As previously mentioned however, the fund’s longer term absolute and relative performance is solid, as shown in the chart below. Day one investors in the fund have been rewarded for the volatility they’ve been willing to stomach, as the fund has solidly outperformed its benchmark since its inception in 2014.
While the manager has displayed an ability to generate solid long term returns, we wonder how repeatable that performance is in light of the new higher interest rate environment we find ourselves in today. While growth and momentum has thus far led the markets in 2024, we think expensive higher growth stocks could be in for a bumpy ride if valuations come back to earth.
Speaking of valuations…
PCGG: Top Holdings & Valuations
As we mentioned earlier, PCGG owns many of the best businesses in the world in our view, as outlined in the table below.

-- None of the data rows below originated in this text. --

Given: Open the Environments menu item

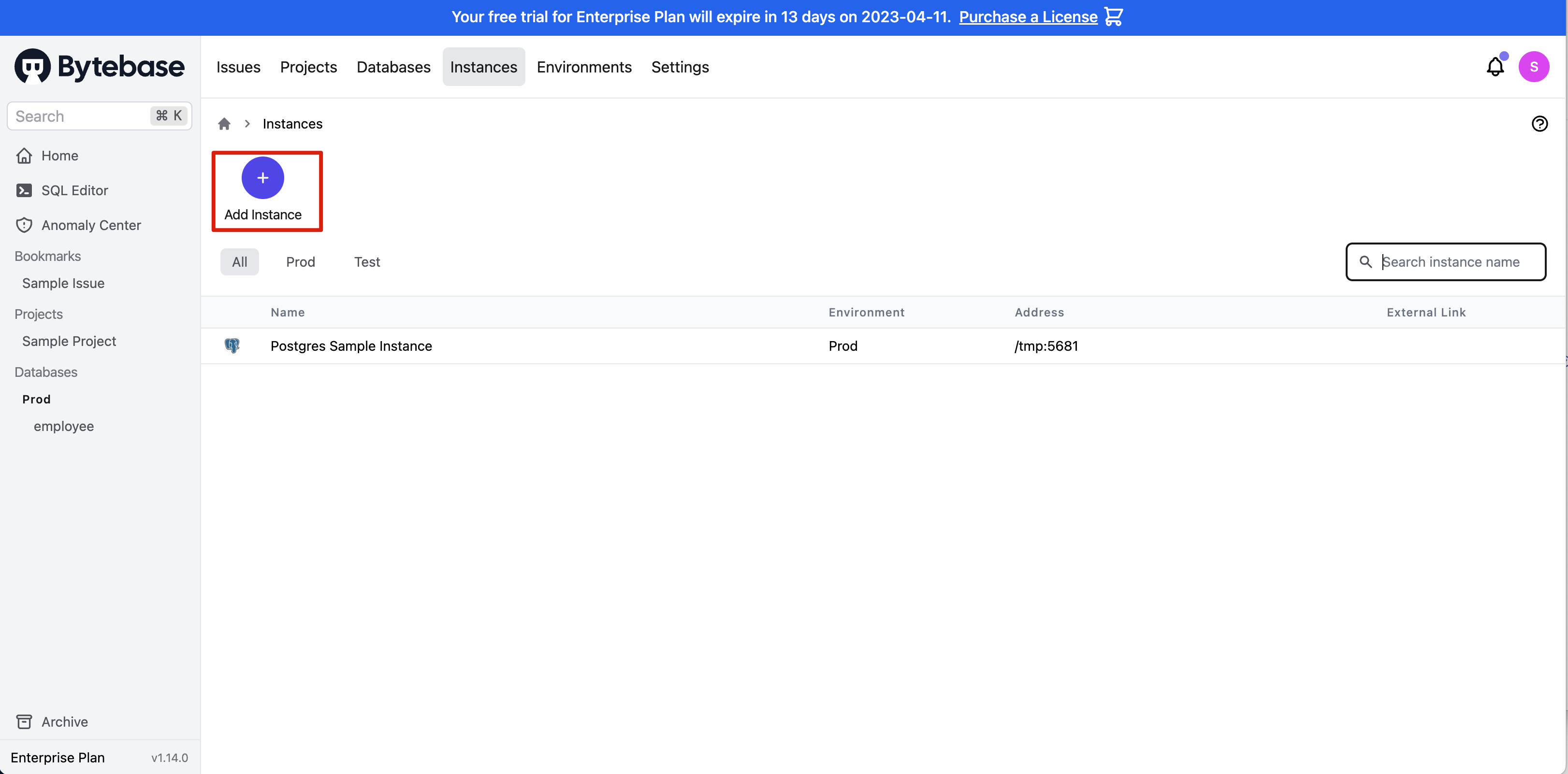Looking at the screenshot, I should click(x=584, y=67).
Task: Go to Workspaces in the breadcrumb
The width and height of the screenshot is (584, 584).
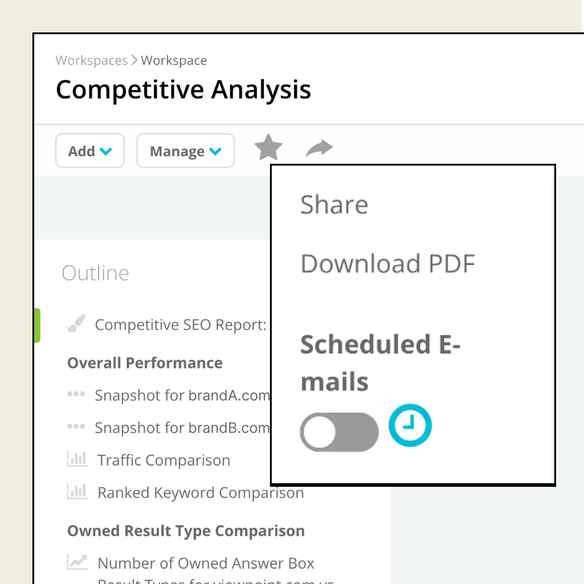Action: 92,60
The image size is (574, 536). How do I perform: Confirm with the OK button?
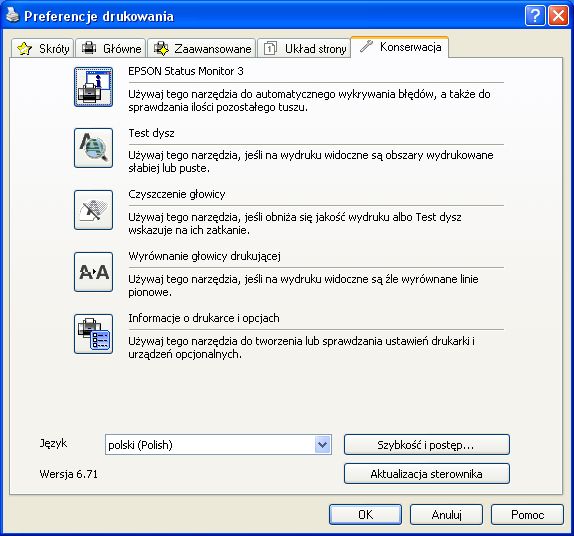[365, 515]
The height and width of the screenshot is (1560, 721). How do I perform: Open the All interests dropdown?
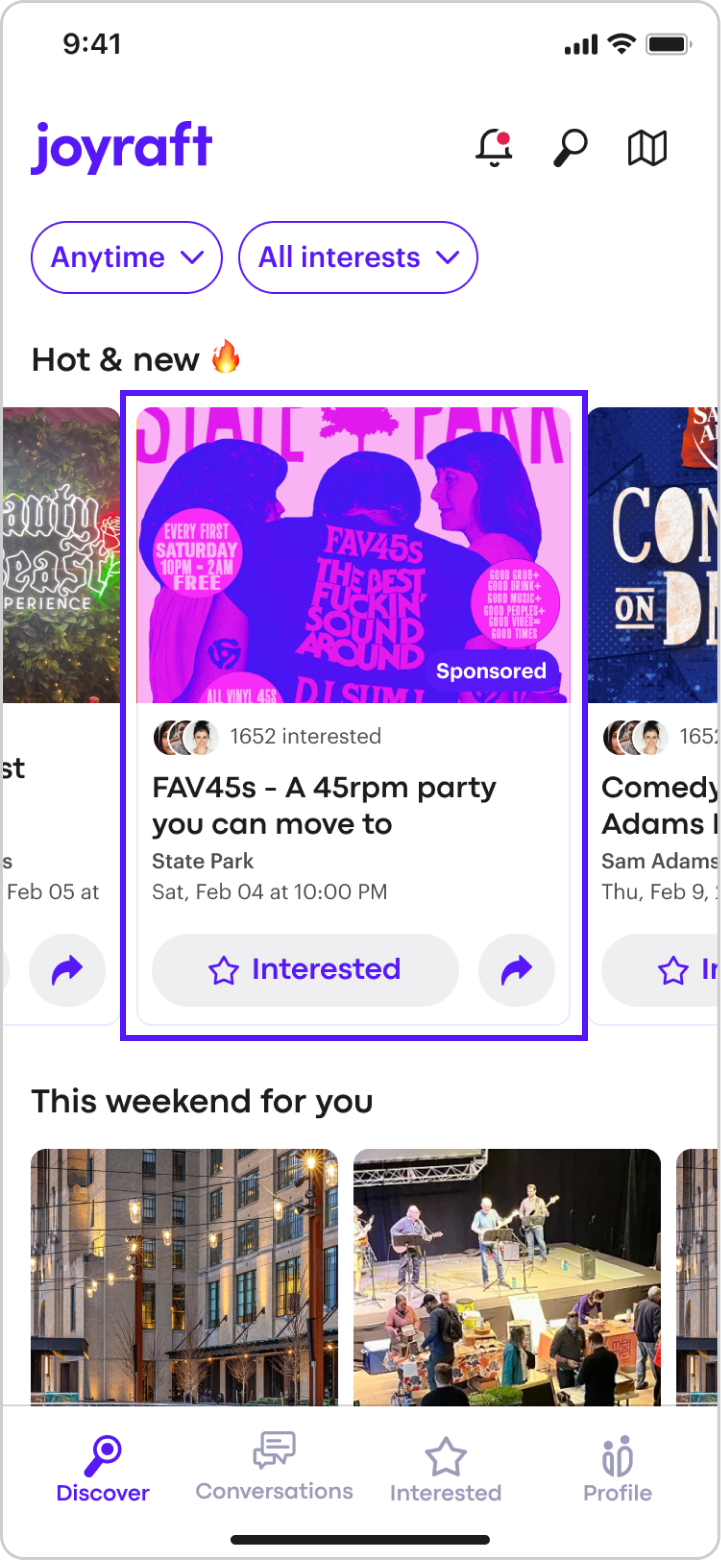coord(358,257)
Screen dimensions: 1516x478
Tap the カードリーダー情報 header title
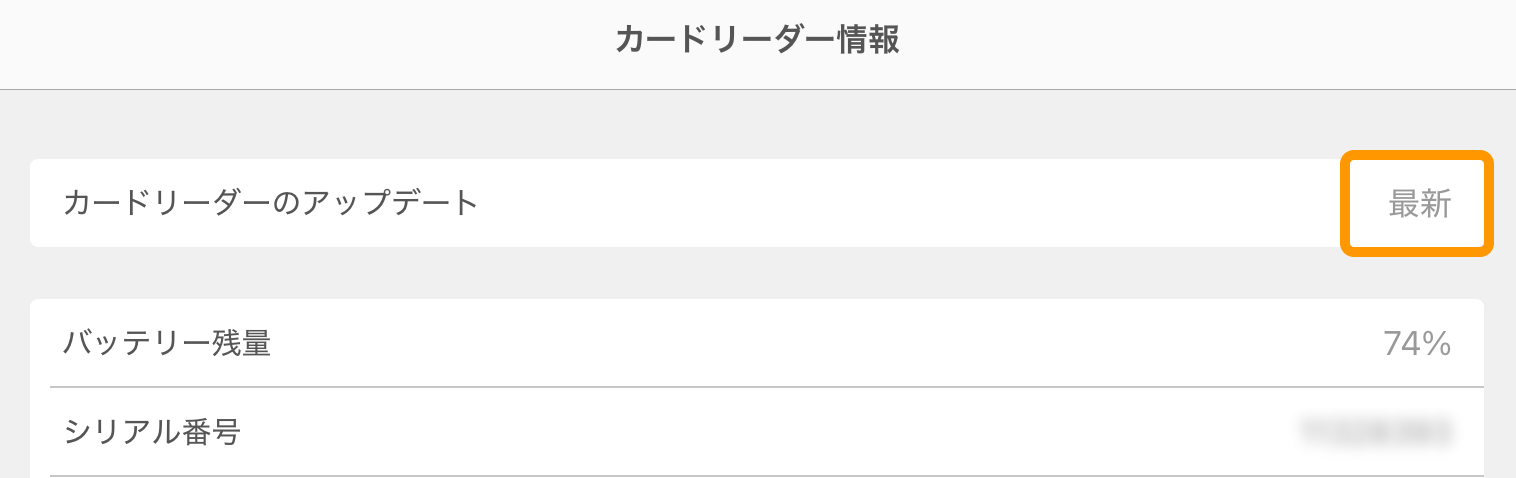[x=757, y=41]
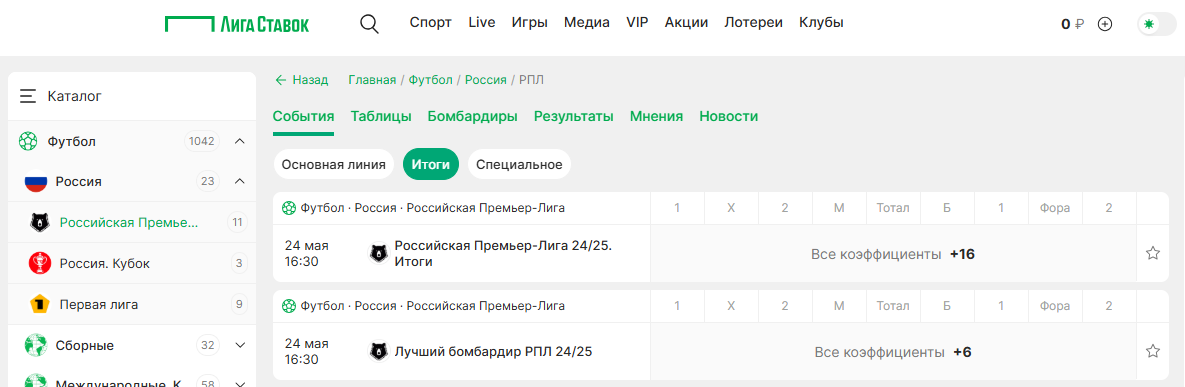Open the Live menu item
Image resolution: width=1185 pixels, height=387 pixels.
click(x=481, y=23)
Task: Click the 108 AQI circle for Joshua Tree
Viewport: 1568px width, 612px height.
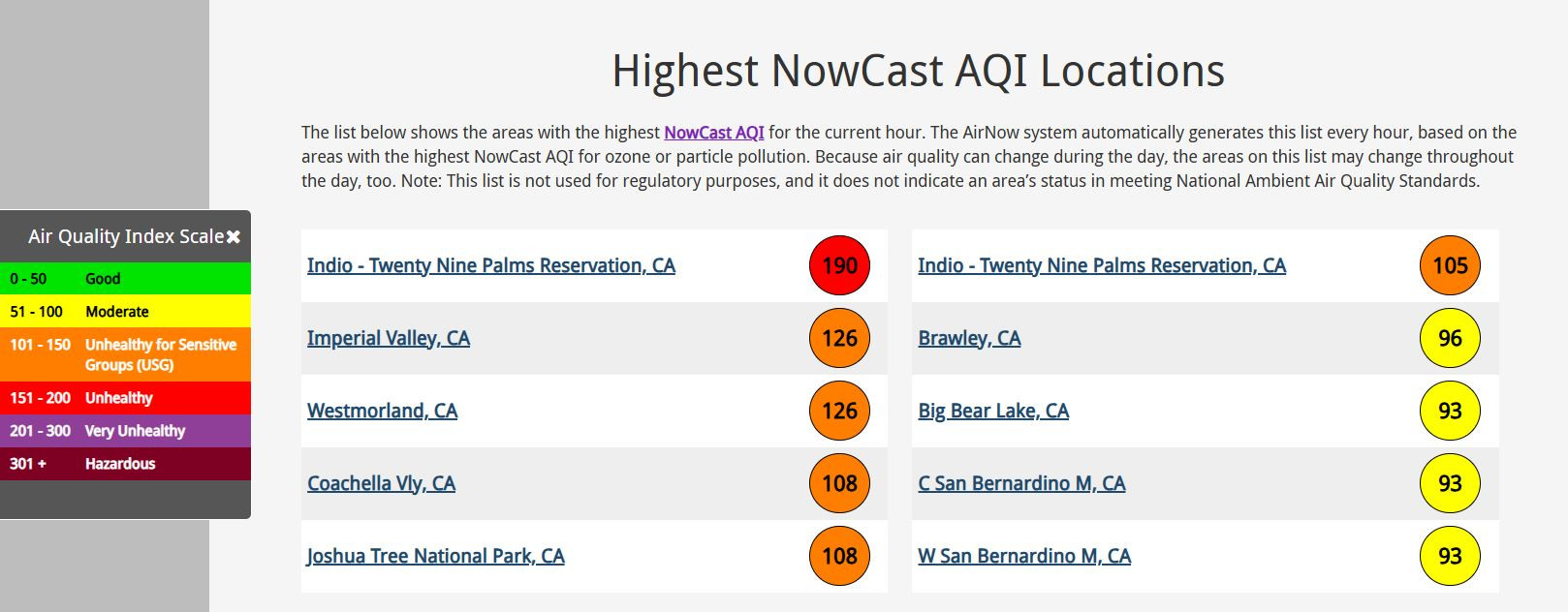Action: coord(839,556)
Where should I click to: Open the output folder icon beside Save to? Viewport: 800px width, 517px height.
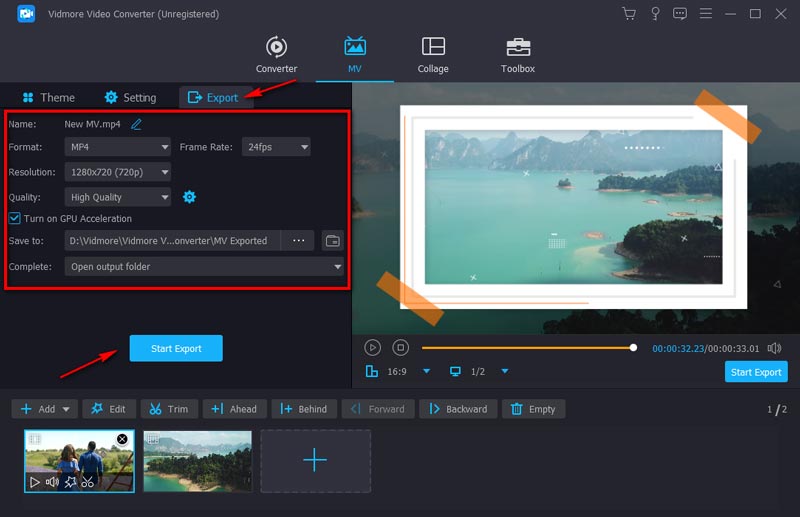pyautogui.click(x=333, y=241)
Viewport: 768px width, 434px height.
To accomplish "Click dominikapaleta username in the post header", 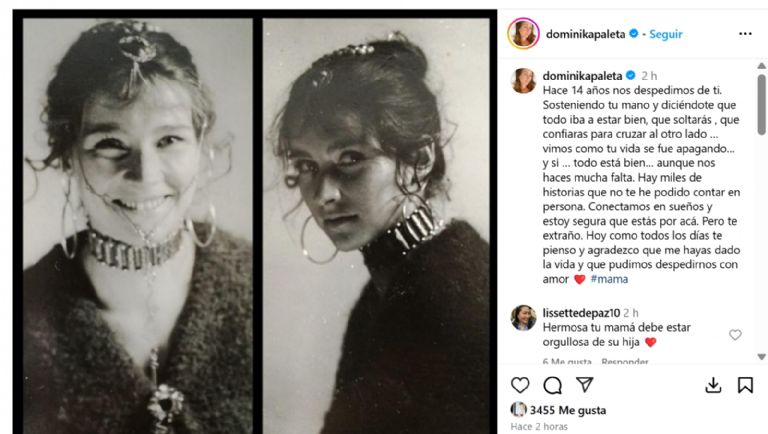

We are less enthused by the manager’s willingness to pay up for these businesses. Many of the fund’s top holdings are trading around 30x FCF or more, more than double where the benchmark is trading today.
Given the fund’s focus on growth, it tends to have a concentration in Tech, Healthcare, and Consumer stocks, which make up most of the fund today.
The fund’s focus on large-cap growth stocks in sectors like Tech, Healthcare and Consumer has led to an overall portfolio that appears at least fully valued to us.
We do like the fund’s global orientation, which should allow the manager to pivot from the U.S. to international markets as the opportunity set abroad becomes more attractive. That said, the fund is mostly North America today, as outlined in the chart below.
Key Risks
The fund is fairly concentrated, with 25-40 holdings on average and the majority of the portfolio in the top 10 holdings. And given the fund’s high active share (~85%), investors should expect the performance profile of the fund to look much different than its benchmark over time.
In our view, the biggest risk is valuation. The fund’s focus on high-quality, large-cap growth stocks has led to a portfolio that we think is at least fully valued, and could be vulnerable to multiple compression in the current environment.
The fund’s global mandate could also elevate the fund’s risk profile, as we think investing in developing markets involves greater risk. Historically, the fund has primarily focused on developed markets where risk is comparable to the U.S. in our view.
PCGG: Watching from the Sidelines
While PCGG offers investors exposure to a concentrated portfolio of high-quality, global large-cap growth companies, we are initiating coverage with a Hold rating due to valuation concerns.
Although we appreciate Polen Capital’s disciplined investment process, experienced team, and solid long-term track record, we believe the fund’s holdings are at least fully valued and vulnerable to multiple compression if interest rates remain elevated.
Until valuations become more attractive, we’ll remain on the sidelines.